Estoy en Caracas mientras velan al muerto más comentado de los últimos tiempos. Acaso el más célebre. Pasaron dos días y nadie sabe de qué murió. ¿Cáncer? ¿Cáncer de qué? Un infarto fulminante, arriesgó hoy el jefe de la Guardia Presidencial. Sigue sin estar claro.

De hecho, son cada vez más los venezolanos que creen que Hugo Chávez murió hace algunas semanas. Incluso meses atrás. A pesar de las conmovedoras lágrimas, la versión de las 16.25 del martes ofrecida por Nicolás Maduro tiene claroscuros.

Casi 70 años después de que Franklin Delano Roosevelt montara un meticuloso cerrojo informativo para ocultar su parálisis a la opinión pública estadounidense, la Venezuela bolivariana estuvo detenida en el tiempo, sometida al planificado misterio sobre la salud presidencial.

En épocas de reducción, de 140 caracteres que incluso supo aprovechar @chavezcandanga, aquí los anuncios urgentes duran tres horas y los entierros siete días. Y es un éxito.

A diferencia de otras democracias, incluso más postergadas, en esta oportunidad no alcanzó la dinámica de las redes sociales para imponer la transparencia. No hubo Twitter ni Facebook que pudiera con el cerco alrededor de Chávez. Nada, ni una palabra. Ni un dato. Especulaciones, a lo sumo, y sin fuerza.

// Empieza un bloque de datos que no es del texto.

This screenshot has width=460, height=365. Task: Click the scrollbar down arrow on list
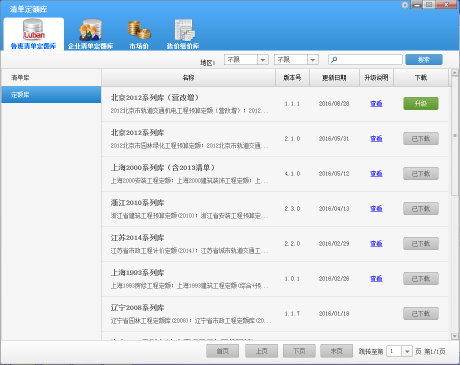tap(454, 336)
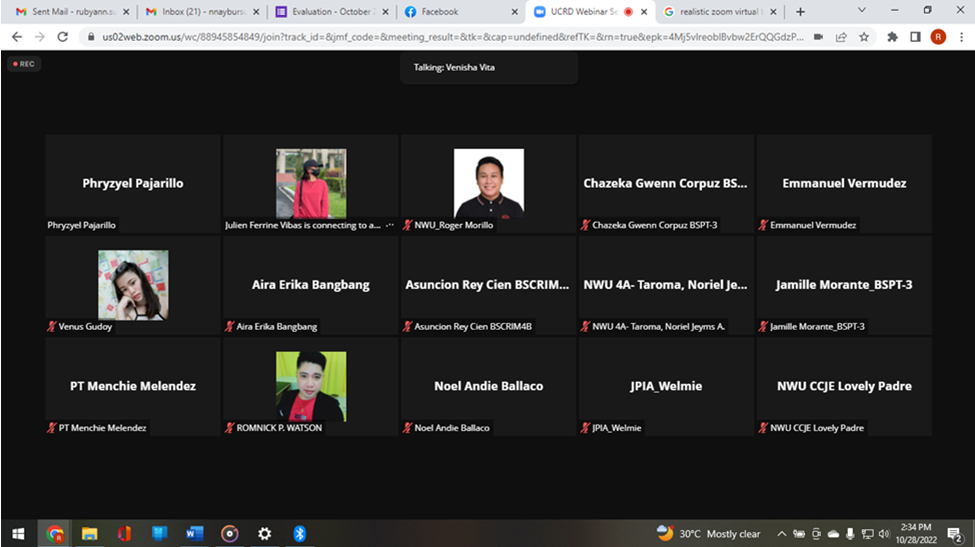Open more options on Julien Ferrine Vibas tile
This screenshot has width=975, height=547.
tap(389, 226)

Apenas un periodista, Nelson Bocanarda, pudo saltar ese muro, de tanto en tanto y en soledad. La comunicación presidencial estuvo blindada y guardada bajo siete llaves. En parte, gracias al apropiamiento de los medios, pero no sólo por eso.

La elección de Cuba como sede del tratamiento oncológico para Chávez no fue un dato anecdótico en la estrategia de comunicación: en términos de poder, para el chavismo es más importante el control del acceso a la información que la propia enfermedad, difícil de curar en un país cuyo sistema de salud cuenta con especialistas de primer nivel, pero no tiene recursos.

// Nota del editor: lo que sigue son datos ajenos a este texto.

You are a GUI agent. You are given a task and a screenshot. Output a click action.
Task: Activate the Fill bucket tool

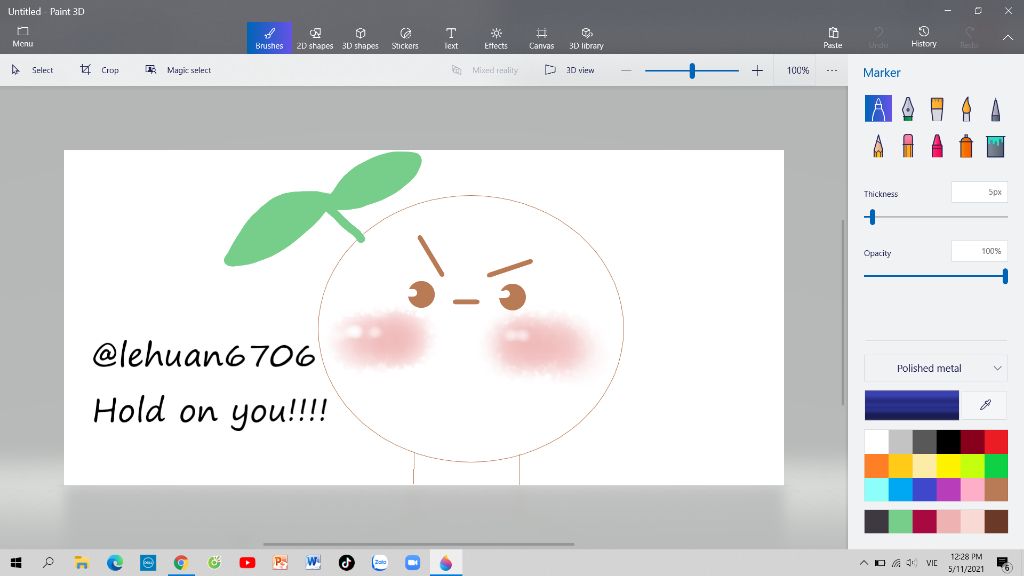pyautogui.click(x=995, y=146)
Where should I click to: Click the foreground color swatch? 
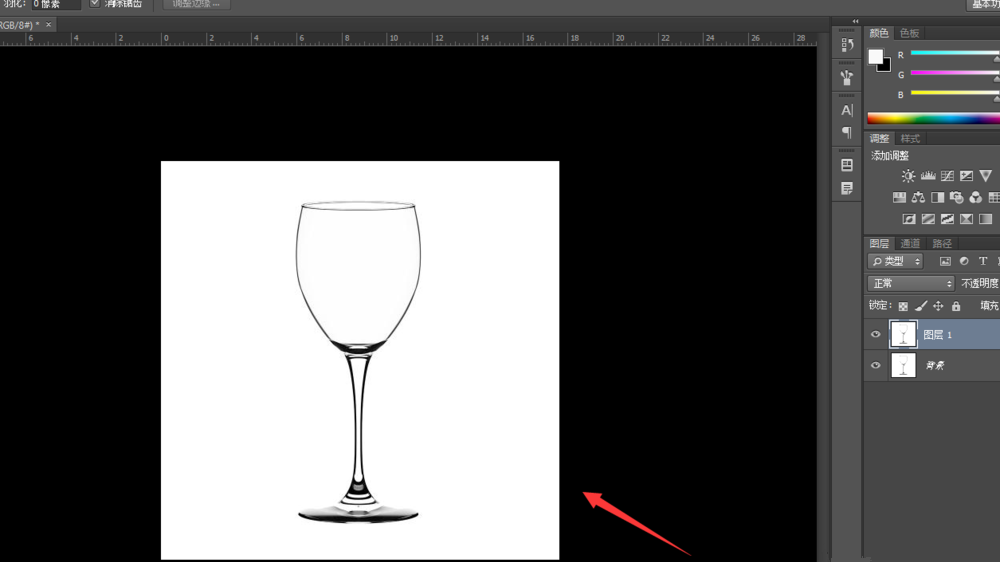876,56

¿Qué ganó el chavismo con esa peligrosa estrategia? Mucho. Muchísimo.

En primer lugar, fue determinante para conservar el poder. En ningún tramo de la enfermedad de Chávez, ni siquiera cuando se estuvo aproximando su final, hubo cuestionamientos serios a su liderazgo. De hecho, al día de hoy, y vaya a saber uno por cuántas décadas más, seguirá siendo la figura pública más poderosa del país.

Chávez primero y el chavismo ahora consiguieron instalar a Maduro como sucesor. Gracias al uso de cada tiempo de la enfermedad, con la televisión como plataforma favorita y los partes médicos ofrecidos a cuentagotas, el oficialismo convirtió este lapso de incertidumbre en una muy efectiva campaña política tradicional.

Si las elecciones fueran hoy, y después de caminar tantas horas al lado del féretro saludando con su puño en alto, Maduro ganaría ampliamente a Henrique Capriles, propinándole su segunda derrota en pocos meses. Así lo señalan la mayoría de las encuestas. Por las dudas, con un discurso inflamado, completamente unilateral, plagado de adjetivos y metáforas, él se encarga de imitar a su antecesor. Claro que no es sólo él: en la Venezuela de hoy, en la que la consigna es Todos somos Chávez, todos hablan como Chávez.

En este asunto tan sensible, el chavismo aprovechó todas las cartas y recursos comunicacionales de campaña. De hecho, se guardó un gran capítulo final, con las dos apariciones en escena del vice en el mismo día. La primera, para hacer una denuncia rimbombante sobre el supuesto contagio de la enfermedad. La segunda, para dar la trágica noticia de la muerte.

Ya pasaron un par de días, el velorio ni siquiera terminó, pero los venezolanos empiezan a averiguar las similitudes con otro de los históricos líderes latinoamericanos: Juan Domingo Perón. ¿Habrá 40 años de chavismo sin Chávez?